_SOURCE EXCERPT_
Deja Voodoo? Dan Rostenkowski proposes a grand budget compromise
Politics is a science. No, politics is an art. Stop — both are wrong. Politics is a game, played in Washington these past two years by politicians so concerned about the next election that they are willing to sacrifice the next generation. Every official in the capital knows that little can be done to bring down the nation’s appalling deficit or tackle the problems of drugs, education and the environment without raising taxes. Still, paralysis prevails. “You go first,” say the Democrats in Congress. “No,” replies the Bush Administration, “you go first.”
Last week someone finally took the plunge. House Ways and Means Committee Chairman Dan Rostenkowski uttered the dreaded words, higher taxes, as the solution to the deficit. “Adopt my plan to fix the deficit, or come up with a better one,” he challenged. In addition to an increase in some excise levies and in income tax rates for the wealthiest Americans, Rostenkowski called for a one-year moratorium on the indexing of tax brackets to inflation (a Reagan- era reform that protects taxpayers from being hit with ever higher rates).
Most startling for a Democrat, he proposed cuts as well: not just a predictable 3% annual reduction in defense spending but also a one-year freeze on most Government programs, including a scheduled cost of living increase for Social Security recipients. Protecting Social Security from Republican budget cutters has been the Democrats’ most effective campaign technique in recent years. By offering to give up the increase in return for G.O.P. cooperation on taxes, Rostenkowski was proposing mutual political disarmament.

_DATASET ENTRIES_
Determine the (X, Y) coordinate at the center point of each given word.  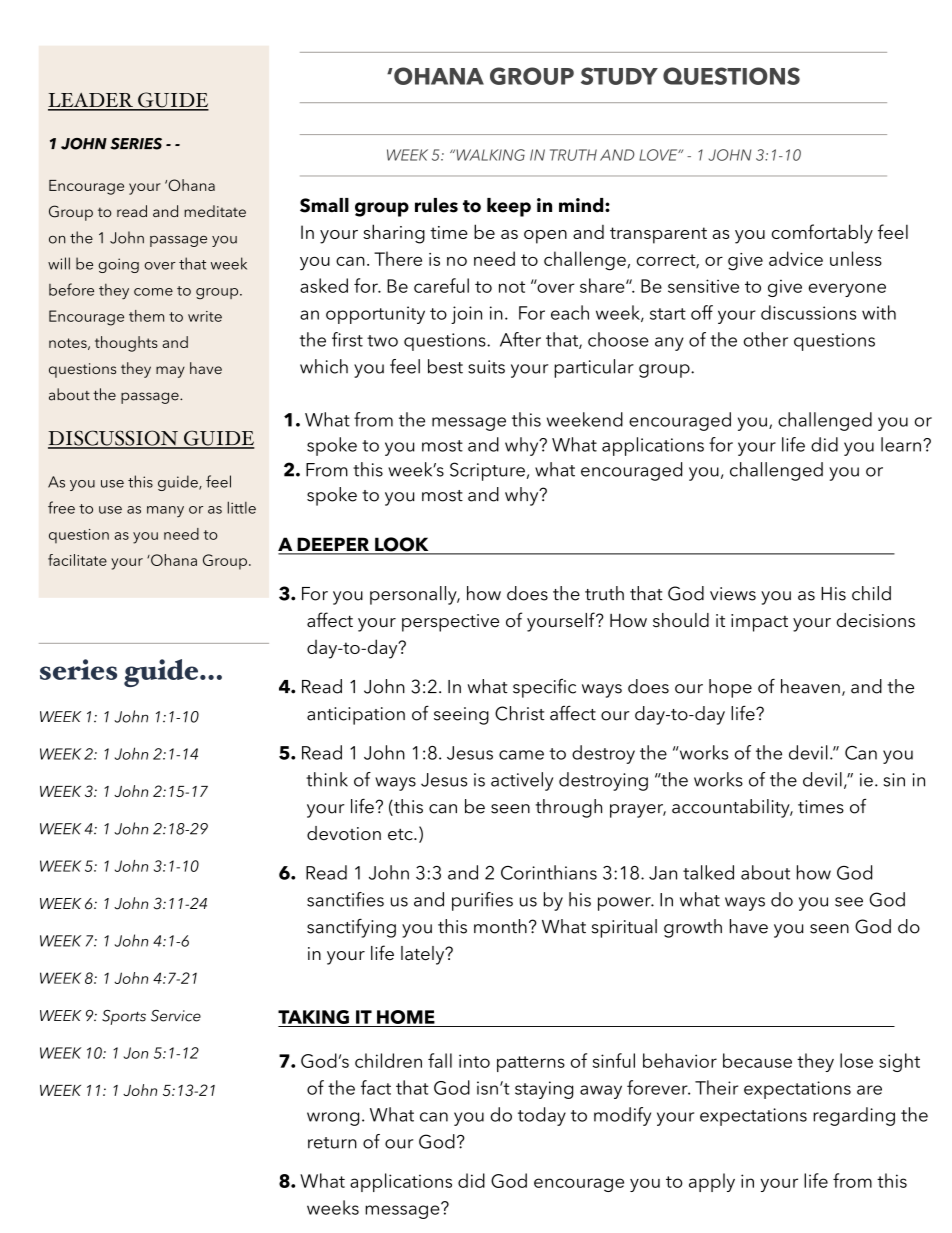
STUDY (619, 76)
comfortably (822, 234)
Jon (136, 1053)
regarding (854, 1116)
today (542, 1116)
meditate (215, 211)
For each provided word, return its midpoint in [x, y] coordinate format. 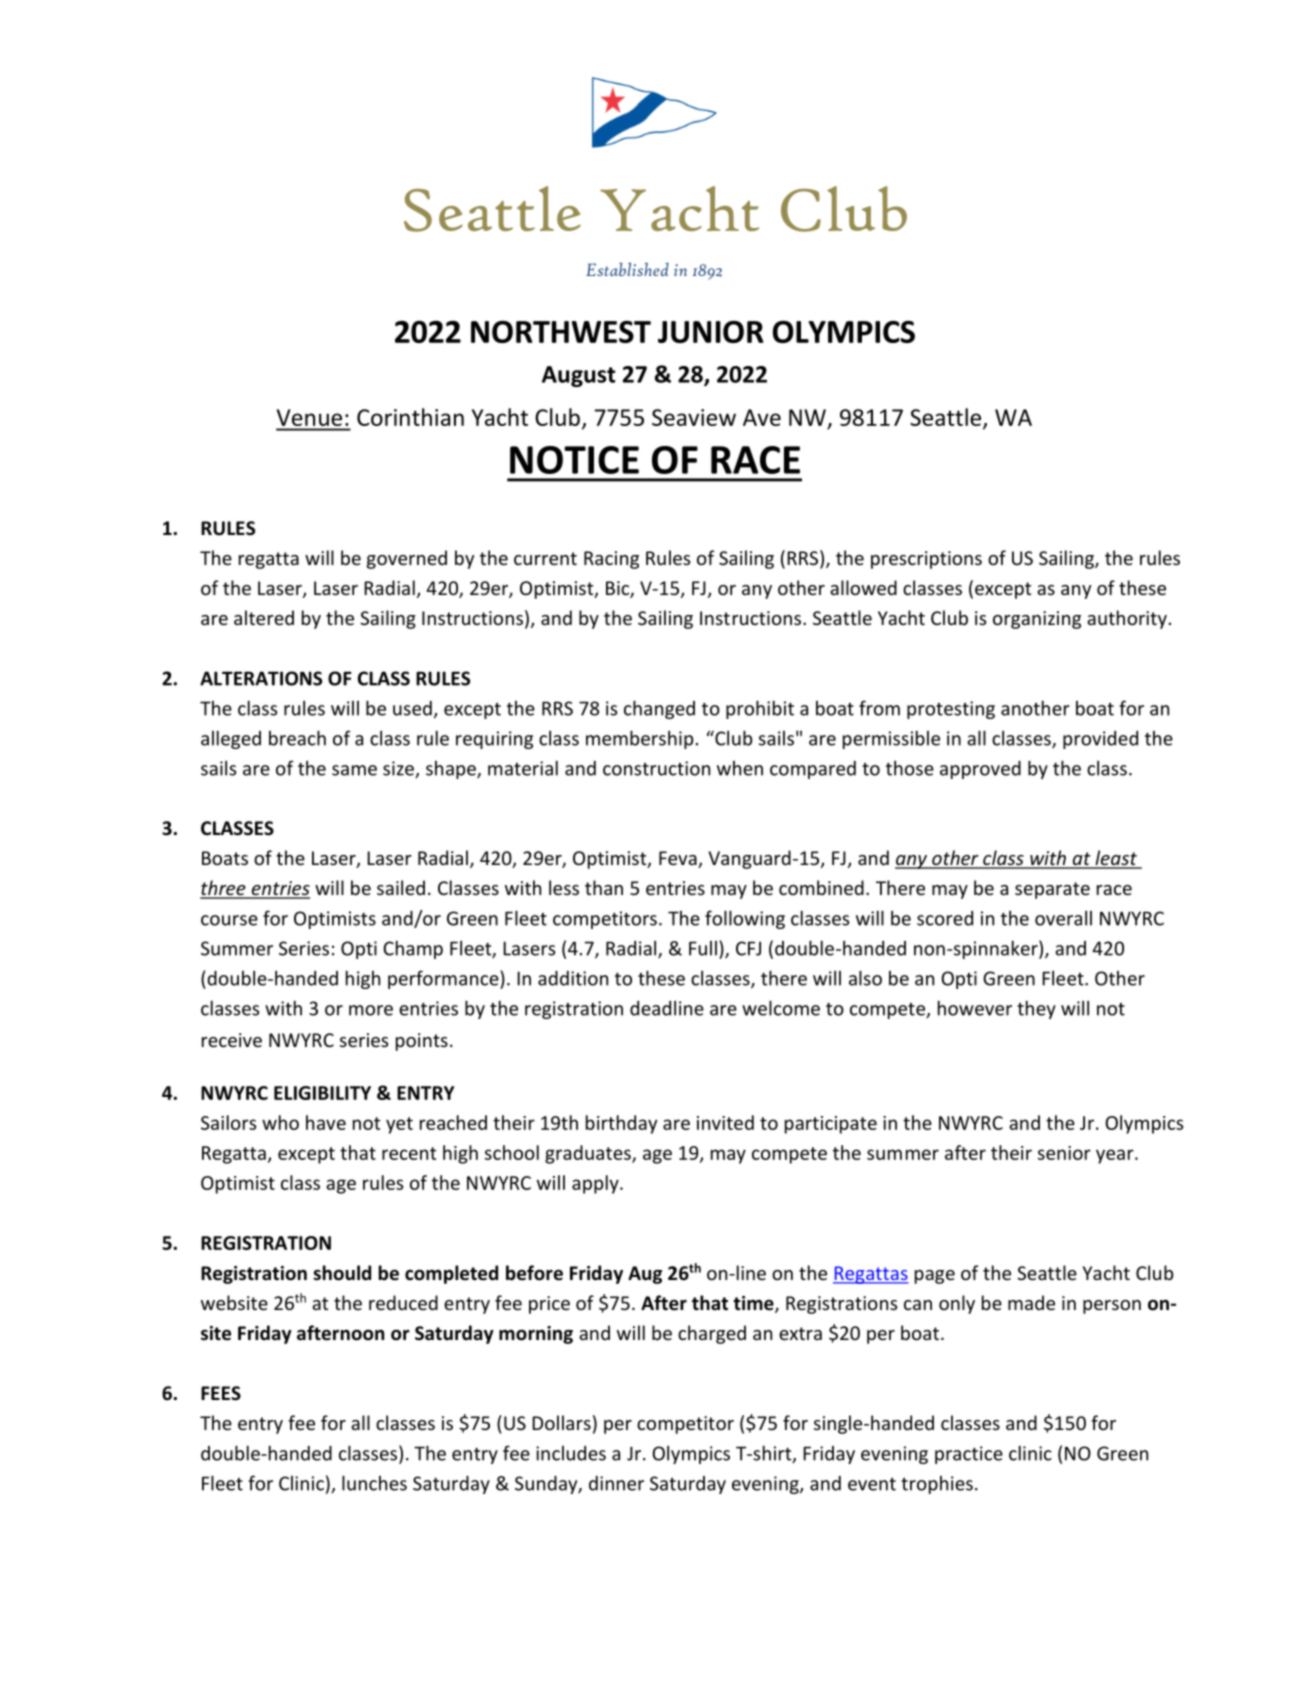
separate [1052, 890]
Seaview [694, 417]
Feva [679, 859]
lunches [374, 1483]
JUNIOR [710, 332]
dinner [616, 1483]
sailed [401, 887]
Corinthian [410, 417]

_WRITTEN TASK A_
According to the article on Rostenkowski's budget proposal, which committee did Dan Rostenkowski chair?
_WRITTEN TASK B_
Reproduce verbatim the stretch of the article on Rostenkowski's budget proposal from "Last week someone" through "ever higher rates).".

_WRITTEN ANSWER A_
The House Ways and Means Committee.

_WRITTEN ANSWER B_
Last week someone finally took the plunge. House Ways and Means Committee Chairman Dan Rostenkowski uttered the dreaded words, higher taxes, as the solution to the deficit. “Adopt my plan to fix the deficit, or come up with a better one,” he challenged. In addition to an increase in some excise levies and in income tax rates for the wealthiest Americans, Rostenkowski called for a one-year moratorium on the indexing of tax brackets to inflation (a Reagan- era reform that protects taxpayers from being hit with ever higher rates).